PROBLEM REQUIREMENTS ▸ Reproduce the entries verbatim, from the line with "at (567, 50)." up to and including the line with "More actions is".

STORED RECORDS ▸
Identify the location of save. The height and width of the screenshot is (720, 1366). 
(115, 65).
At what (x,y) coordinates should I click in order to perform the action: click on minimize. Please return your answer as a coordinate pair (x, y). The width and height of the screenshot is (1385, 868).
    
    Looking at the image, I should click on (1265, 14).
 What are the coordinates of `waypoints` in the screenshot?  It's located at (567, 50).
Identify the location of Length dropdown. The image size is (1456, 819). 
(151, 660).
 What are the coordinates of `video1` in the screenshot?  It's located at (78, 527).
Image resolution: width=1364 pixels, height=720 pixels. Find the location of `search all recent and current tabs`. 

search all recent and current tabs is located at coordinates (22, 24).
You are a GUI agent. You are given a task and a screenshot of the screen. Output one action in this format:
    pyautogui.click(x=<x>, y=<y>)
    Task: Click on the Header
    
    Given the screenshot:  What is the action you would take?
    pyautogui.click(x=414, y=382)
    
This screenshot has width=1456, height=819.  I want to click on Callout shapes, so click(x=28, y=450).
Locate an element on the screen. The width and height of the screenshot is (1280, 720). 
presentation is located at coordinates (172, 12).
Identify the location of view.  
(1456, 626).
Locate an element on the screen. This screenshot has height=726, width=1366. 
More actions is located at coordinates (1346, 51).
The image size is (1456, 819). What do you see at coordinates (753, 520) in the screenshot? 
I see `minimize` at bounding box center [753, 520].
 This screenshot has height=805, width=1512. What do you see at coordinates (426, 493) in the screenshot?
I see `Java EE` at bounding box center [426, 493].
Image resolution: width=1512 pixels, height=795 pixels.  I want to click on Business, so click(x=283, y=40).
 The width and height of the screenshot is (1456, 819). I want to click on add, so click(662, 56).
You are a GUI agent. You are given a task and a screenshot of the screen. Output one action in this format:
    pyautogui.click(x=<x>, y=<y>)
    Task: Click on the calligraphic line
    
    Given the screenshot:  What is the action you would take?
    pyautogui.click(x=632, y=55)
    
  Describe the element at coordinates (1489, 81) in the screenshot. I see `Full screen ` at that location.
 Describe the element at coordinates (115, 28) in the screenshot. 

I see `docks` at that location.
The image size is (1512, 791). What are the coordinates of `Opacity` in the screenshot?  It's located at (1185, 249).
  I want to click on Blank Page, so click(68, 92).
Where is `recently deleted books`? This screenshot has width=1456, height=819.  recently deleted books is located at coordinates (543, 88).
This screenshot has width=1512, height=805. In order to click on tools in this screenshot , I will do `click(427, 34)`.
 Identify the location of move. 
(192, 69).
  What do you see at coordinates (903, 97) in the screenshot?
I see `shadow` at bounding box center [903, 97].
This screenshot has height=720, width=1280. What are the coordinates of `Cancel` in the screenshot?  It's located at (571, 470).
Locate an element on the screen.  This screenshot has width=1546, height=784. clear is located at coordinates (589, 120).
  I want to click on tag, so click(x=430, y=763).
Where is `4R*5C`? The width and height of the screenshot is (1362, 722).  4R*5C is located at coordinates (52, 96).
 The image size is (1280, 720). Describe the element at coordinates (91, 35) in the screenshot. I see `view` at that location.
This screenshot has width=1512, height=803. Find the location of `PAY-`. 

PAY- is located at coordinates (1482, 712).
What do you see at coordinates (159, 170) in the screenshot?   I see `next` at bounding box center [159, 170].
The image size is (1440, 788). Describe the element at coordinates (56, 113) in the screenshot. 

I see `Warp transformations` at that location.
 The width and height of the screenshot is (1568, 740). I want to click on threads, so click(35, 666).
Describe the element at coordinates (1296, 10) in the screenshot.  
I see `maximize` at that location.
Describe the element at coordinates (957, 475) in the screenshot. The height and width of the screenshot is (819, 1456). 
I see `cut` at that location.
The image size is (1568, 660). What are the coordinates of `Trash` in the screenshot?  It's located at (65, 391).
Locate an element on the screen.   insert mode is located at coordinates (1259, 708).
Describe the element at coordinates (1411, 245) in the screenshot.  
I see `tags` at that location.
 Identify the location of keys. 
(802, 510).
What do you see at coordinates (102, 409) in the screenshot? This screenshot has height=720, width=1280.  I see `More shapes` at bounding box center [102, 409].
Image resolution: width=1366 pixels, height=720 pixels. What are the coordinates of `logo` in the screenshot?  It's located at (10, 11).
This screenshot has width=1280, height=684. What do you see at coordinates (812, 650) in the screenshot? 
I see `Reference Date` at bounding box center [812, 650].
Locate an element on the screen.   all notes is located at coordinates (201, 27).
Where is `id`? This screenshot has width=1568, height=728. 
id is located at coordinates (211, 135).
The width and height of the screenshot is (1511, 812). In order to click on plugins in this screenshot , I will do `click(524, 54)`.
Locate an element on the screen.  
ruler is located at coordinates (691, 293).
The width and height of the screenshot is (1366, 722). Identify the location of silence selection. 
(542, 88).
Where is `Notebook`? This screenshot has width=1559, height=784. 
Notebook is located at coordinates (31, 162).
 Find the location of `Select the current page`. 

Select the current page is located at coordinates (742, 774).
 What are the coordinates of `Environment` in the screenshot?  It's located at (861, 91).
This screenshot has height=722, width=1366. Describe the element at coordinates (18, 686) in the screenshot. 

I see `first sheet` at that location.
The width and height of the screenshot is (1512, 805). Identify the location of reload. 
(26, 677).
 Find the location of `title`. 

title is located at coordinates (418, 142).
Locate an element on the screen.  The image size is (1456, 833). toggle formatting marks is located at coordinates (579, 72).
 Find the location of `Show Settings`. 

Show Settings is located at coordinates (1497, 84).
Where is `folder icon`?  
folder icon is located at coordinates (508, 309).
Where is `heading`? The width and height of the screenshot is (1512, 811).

SOLUTION FOR THIS PROBLEM ▸
 What are the coordinates of `waypoints` in the screenshot?  It's located at (567, 50).
Identify the location of Length dropdown. The image size is (1456, 819). 
(151, 660).
 What are the coordinates of `video1` in the screenshot?  It's located at (78, 527).
Image resolution: width=1364 pixels, height=720 pixels. Find the location of `search all recent and current tabs`. 

search all recent and current tabs is located at coordinates (22, 24).
You are a GUI agent. You are given a task and a screenshot of the screen. Output one action in this format:
    pyautogui.click(x=<x>, y=<y>)
    Task: Click on the Header
    
    Given the screenshot:  What is the action you would take?
    pyautogui.click(x=414, y=382)
    
This screenshot has width=1456, height=819.  I want to click on Callout shapes, so click(x=28, y=450).
Locate an element on the screen. The width and height of the screenshot is (1280, 720). 
presentation is located at coordinates (172, 12).
Identify the location of view.  
(1456, 626).
Locate an element on the screen. This screenshot has height=726, width=1366. 
More actions is located at coordinates (1346, 51).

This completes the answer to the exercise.